Tuesday, December 17, 2013

Three Ways Healthcare Providers Can Prevent Security Breaches

In January of 2013, with the release of the Omnibus Rule, HIPAA placed tougher privacy and security requirements on hospitals around the nation. This was due to the fact that there have been 570 major breaches of patient information since 2009, many of which are due to insider snooping and identify theft.

So where are hospital security measures falling short?

In 2010, state health authorities reported that the University Medical Center in Las Vegas had lost control of the keys used to access locked bins holding patients’ information sheets. Only three employees were supposed to have access to these keys; however, an audit revealed that more than 53 employees had key copies, with no record of how they acquired them.

Cases like this one are discovered by auditors frequently, but there's a way to prevent this from happening to your organization.

If you are a healthcare provider, note these three things you can do to tighten your hospital’s key security:

1. Train employees who have access to patient information on privacy and security procedures.

One of the biggest security threats hospitals face are mistakes made by staff members.
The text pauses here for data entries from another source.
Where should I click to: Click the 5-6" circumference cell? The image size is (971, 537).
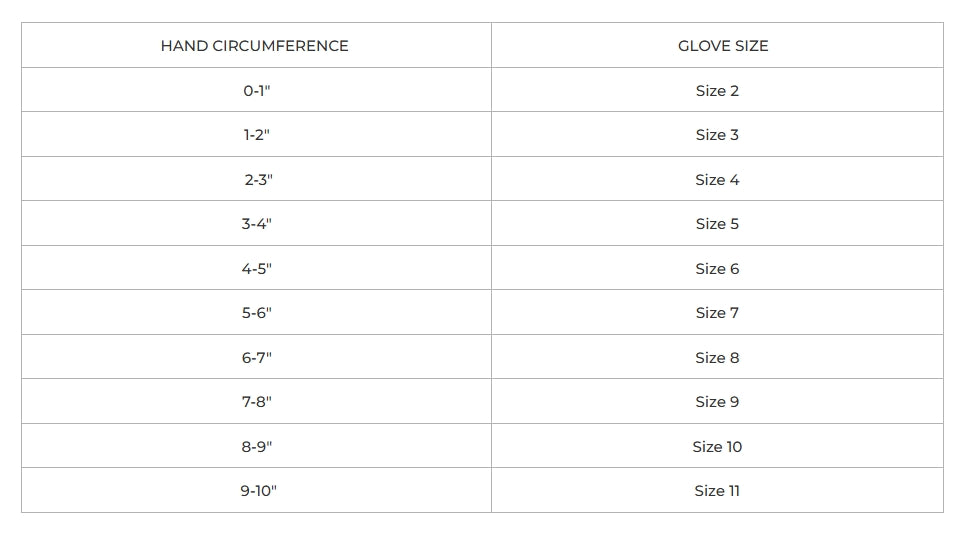pos(257,313)
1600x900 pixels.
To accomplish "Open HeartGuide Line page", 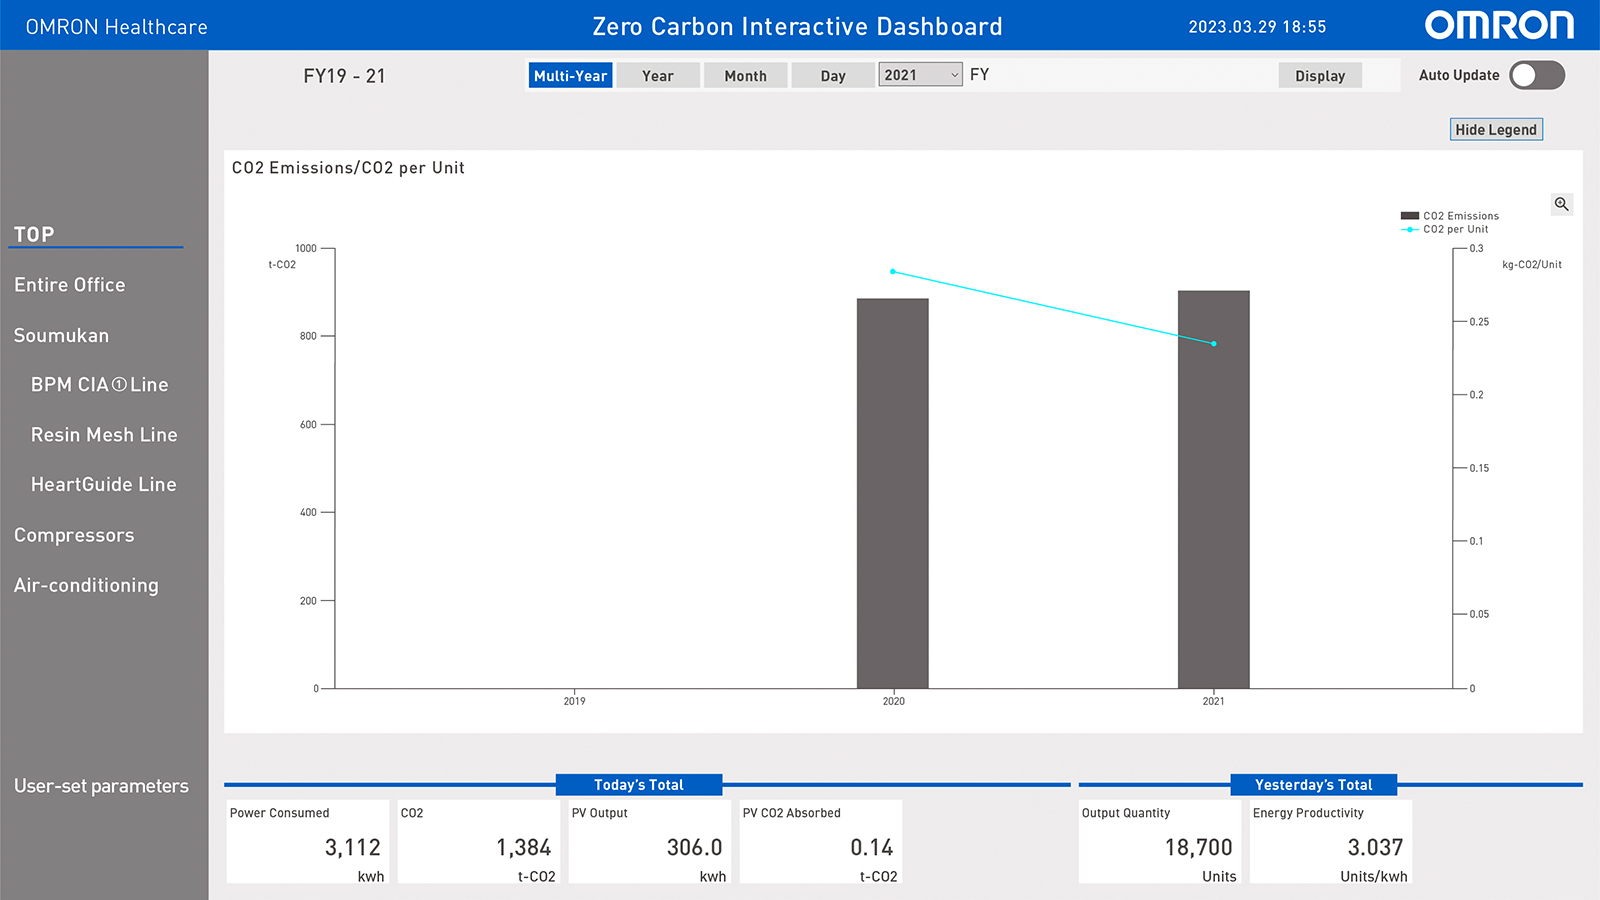I will 103,485.
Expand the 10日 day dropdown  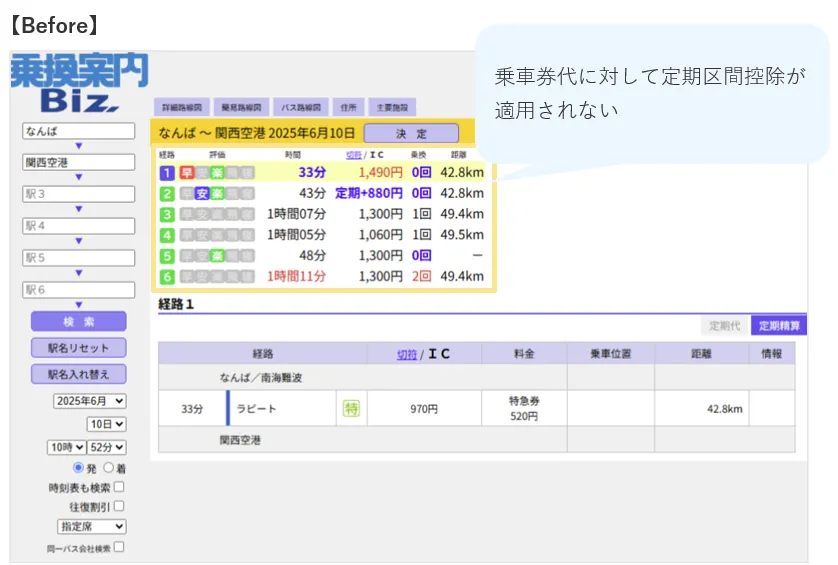pyautogui.click(x=108, y=424)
A recent survey by HealthcareInfoSecurity revealed that healthcare organizations are more likely to face fines related to misdirected faxes and mailings, snooping, identify theft and stolen files rather than the occasional hacker. Let your employees know how to prevent and report breaches in security.
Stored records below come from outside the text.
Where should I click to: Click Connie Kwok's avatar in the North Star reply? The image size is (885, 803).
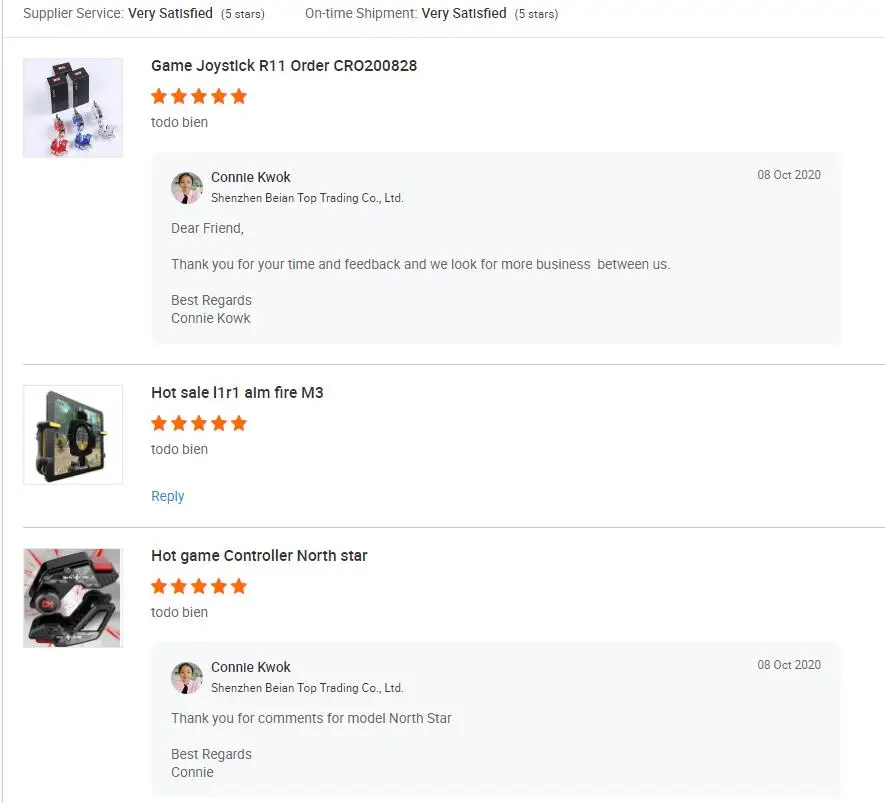187,677
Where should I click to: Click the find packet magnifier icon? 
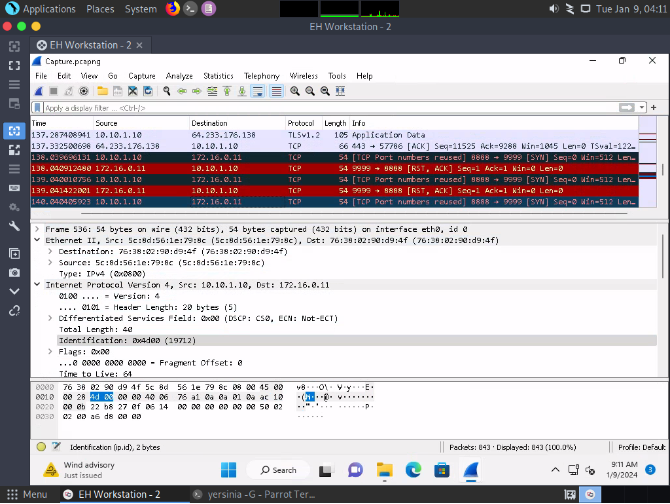[165, 91]
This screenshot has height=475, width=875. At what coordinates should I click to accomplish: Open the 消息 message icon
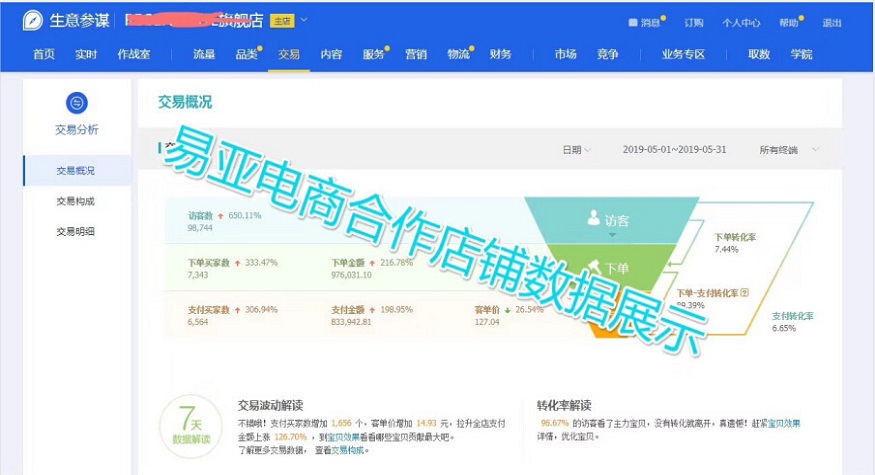[633, 22]
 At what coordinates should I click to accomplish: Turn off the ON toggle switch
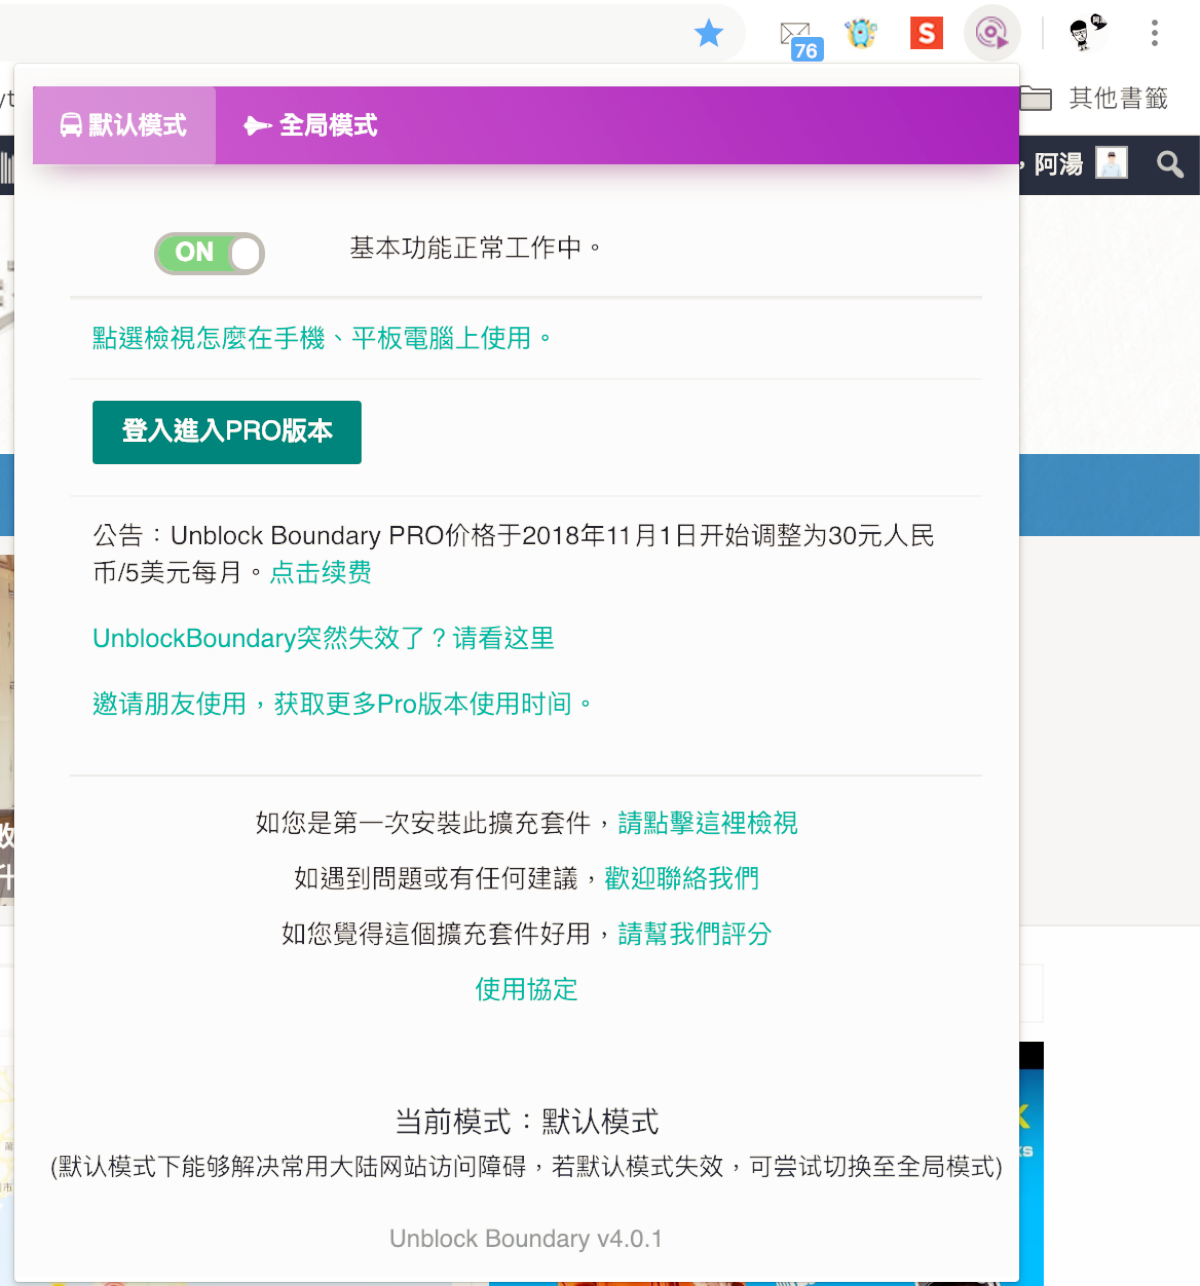coord(209,253)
2. Find a system that works.

There are several policies you can implement to tighten security. But if they’re not simple and convenient, people won’t use them and they won’t work. It’s important to find a key control system that doesn’t require a lot from its users, but gives out a lot of information in return. Consider an automatic key management system if you’re looking for something user friendly, secure and manageable.

3. Keep a verifiable audit trail.

Auditors will regularly come your way to inspect how you keep your patients and their information safe. Keeping a stellar trail of employee key access can help make the audit go more smoothly for you and your healthcare organization.

With the implementation of the Omnibus Rule, think about how safe your patient files are and consider increasing your security prevention measures.